• _THE PROBLEM_
Repeat the following data word for word, with every line unchanged.

• _Rows on where targets appear_
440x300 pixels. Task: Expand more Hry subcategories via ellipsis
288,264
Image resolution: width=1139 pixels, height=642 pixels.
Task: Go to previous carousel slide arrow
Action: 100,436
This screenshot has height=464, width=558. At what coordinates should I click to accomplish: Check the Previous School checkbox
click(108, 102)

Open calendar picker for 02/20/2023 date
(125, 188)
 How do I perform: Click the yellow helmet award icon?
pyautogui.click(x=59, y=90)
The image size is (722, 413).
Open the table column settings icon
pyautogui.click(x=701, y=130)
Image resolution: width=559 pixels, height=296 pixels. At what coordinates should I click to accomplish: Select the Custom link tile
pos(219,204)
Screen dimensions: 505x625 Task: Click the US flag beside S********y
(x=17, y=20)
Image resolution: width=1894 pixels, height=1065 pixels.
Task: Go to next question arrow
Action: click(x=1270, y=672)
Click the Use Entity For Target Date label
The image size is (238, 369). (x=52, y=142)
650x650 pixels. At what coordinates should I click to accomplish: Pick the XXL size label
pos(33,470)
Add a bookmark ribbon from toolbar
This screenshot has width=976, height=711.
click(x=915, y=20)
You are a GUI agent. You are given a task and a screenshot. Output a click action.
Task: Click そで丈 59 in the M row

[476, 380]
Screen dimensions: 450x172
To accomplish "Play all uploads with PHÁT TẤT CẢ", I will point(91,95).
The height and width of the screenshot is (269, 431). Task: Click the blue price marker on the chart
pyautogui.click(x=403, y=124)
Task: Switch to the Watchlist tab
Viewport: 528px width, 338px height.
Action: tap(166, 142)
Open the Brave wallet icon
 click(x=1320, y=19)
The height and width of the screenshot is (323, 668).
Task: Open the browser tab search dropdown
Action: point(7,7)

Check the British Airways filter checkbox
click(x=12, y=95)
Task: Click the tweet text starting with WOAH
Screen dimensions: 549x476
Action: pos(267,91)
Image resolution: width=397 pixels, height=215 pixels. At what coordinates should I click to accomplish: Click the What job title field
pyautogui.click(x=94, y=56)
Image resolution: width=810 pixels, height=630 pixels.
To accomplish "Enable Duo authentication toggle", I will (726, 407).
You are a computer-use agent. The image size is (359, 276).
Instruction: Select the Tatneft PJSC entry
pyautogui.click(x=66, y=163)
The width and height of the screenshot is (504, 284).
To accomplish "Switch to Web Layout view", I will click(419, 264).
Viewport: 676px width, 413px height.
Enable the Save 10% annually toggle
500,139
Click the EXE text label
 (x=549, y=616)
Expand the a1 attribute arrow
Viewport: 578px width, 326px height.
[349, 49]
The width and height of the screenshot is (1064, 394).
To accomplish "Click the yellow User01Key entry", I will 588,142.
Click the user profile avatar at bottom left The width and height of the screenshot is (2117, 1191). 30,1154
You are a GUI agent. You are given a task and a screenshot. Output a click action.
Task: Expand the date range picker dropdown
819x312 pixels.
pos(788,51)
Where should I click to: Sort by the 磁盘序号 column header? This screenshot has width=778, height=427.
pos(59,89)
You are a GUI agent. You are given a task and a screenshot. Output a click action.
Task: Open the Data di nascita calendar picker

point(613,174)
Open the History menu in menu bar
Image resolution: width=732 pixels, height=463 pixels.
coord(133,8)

• _RESPONSE TO THE TASK_
440x300 pixels. Task: Expand more Hry subcategories via ellipsis
288,264
Image resolution: width=1139 pixels, height=642 pixels.
Task: Go to previous carousel slide arrow
Action: 100,436
This screenshot has height=464, width=558. At what coordinates should I click to accomplish: Check the Previous School checkbox
click(108, 102)

Open calendar picker for 02/20/2023 date
(125, 188)
 How do I perform: Click the yellow helmet award icon?
pyautogui.click(x=59, y=90)
The image size is (722, 413).
Open the table column settings icon
pyautogui.click(x=701, y=130)
Image resolution: width=559 pixels, height=296 pixels. At what coordinates should I click to accomplish: Select the Custom link tile
pos(219,204)
Screen dimensions: 505x625 Task: Click the US flag beside S********y
(x=17, y=20)
Image resolution: width=1894 pixels, height=1065 pixels.
Task: Go to next question arrow
Action: click(x=1270, y=672)
Click the Use Entity For Target Date label
The image size is (238, 369). (x=52, y=142)
650x650 pixels. At what coordinates should I click to accomplish: Pick the XXL size label
pos(33,470)
Add a bookmark ribbon from toolbar
This screenshot has width=976, height=711.
click(x=915, y=20)
You are a GUI agent. You are given a task and a screenshot. Output a click action.
Task: Click そで丈 59 in the M row

[476, 380]
Screen dimensions: 450x172
To accomplish "Play all uploads with PHÁT TẤT CẢ", I will point(91,95).
The height and width of the screenshot is (269, 431). Task: Click the blue price marker on the chart
pyautogui.click(x=403, y=124)
Task: Switch to the Watchlist tab
Viewport: 528px width, 338px height.
Action: tap(166, 142)
Open the Brave wallet icon
 click(x=1320, y=19)
The height and width of the screenshot is (323, 668).
Task: Open the browser tab search dropdown
Action: point(7,7)

Check the British Airways filter checkbox
click(x=12, y=95)
Task: Click the tweet text starting with WOAH
Screen dimensions: 549x476
Action: pos(267,91)
Image resolution: width=397 pixels, height=215 pixels. At what coordinates should I click to accomplish: Click the What job title field
pyautogui.click(x=94, y=56)
Image resolution: width=810 pixels, height=630 pixels.
To accomplish "Enable Duo authentication toggle", I will (726, 407).
You are a computer-use agent. The image size is (359, 276).
Instruction: Select the Tatneft PJSC entry
pyautogui.click(x=66, y=163)
The width and height of the screenshot is (504, 284).
To accomplish "Switch to Web Layout view", I will click(419, 264).
Viewport: 676px width, 413px height.
Enable the Save 10% annually toggle
500,139
Click the EXE text label
 (x=549, y=616)
Expand the a1 attribute arrow
Viewport: 578px width, 326px height.
[349, 49]
The width and height of the screenshot is (1064, 394).
To accomplish "Click the yellow User01Key entry", I will 588,142.
Click the user profile avatar at bottom left The width and height of the screenshot is (2117, 1191). 30,1154
You are a GUI agent. You are given a task and a screenshot. Output a click action.
Task: Expand the date range picker dropdown
819x312 pixels.
pos(788,51)
Where should I click to: Sort by the 磁盘序号 column header? This screenshot has width=778, height=427.
pos(59,89)
You are a GUI agent. You are given a task and a screenshot. Output a click action.
Task: Open the Data di nascita calendar picker

point(613,174)
Open the History menu in menu bar
Image resolution: width=732 pixels, height=463 pixels.
coord(133,8)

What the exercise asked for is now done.